OBAMA CAMPAIGN:  Hey, I have a great idea.  Let’s use the expression “lipstick on a pig” in a stump speech.  That will get a laugh!

THE LITTLE VOICE OF REASON:  This might not be such a good idea.  We’re already losing the female vote like mad–this could really be offensive to women and anyone who cares about women’s issues.  This really sounds like a bad idea.

OBAMA:  Let’s do it!

__________

OBAMA CAMPAIGN:  Hey, let’s make an ad that makes fun of old people!  John McCain is SOOOO old!  (How old is he)?  He’s so old he can’t operate a computer!  That will get a great laugh!

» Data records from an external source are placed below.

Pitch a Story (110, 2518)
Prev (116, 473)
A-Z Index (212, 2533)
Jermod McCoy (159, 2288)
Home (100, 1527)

THE LITTLE VOICE OF REASON:  Geez, that lipstick on a pig thing didn’t go over too well.  Should we really be offending older Americans now, and people with disabilities who have trouble working a computer?  This sounds like a really, REALLY bad idea.

OBAMA:  Let’s do it!

__________

 

The thing to remember about John McCain and computers is, unlike most of us, he has difficulty making his arms and hands work right.  He’d never allow anyone to call him “handicapped”, but the reality is that years of torture left him physically unable to perform certain tasks the rest of us take for granted.

In his thirties, Barack Obama was stirring up trouble working for the Chicago political machine.  In John McCain’s thirties he was having his arms tied behind him and his full body weight lifted up by his WRISTS.  Barack Obama was registering voters three or four times and adding dead people to the voter rolls.  John McCain was undergoing physical agony in defense of his country.

You suck, Barack Obama.  You suck, and you’re an ass.  Grow up, and go away.  Real Americans DESPISE YOU…and you’re just continuing to prove them Wright…er, right.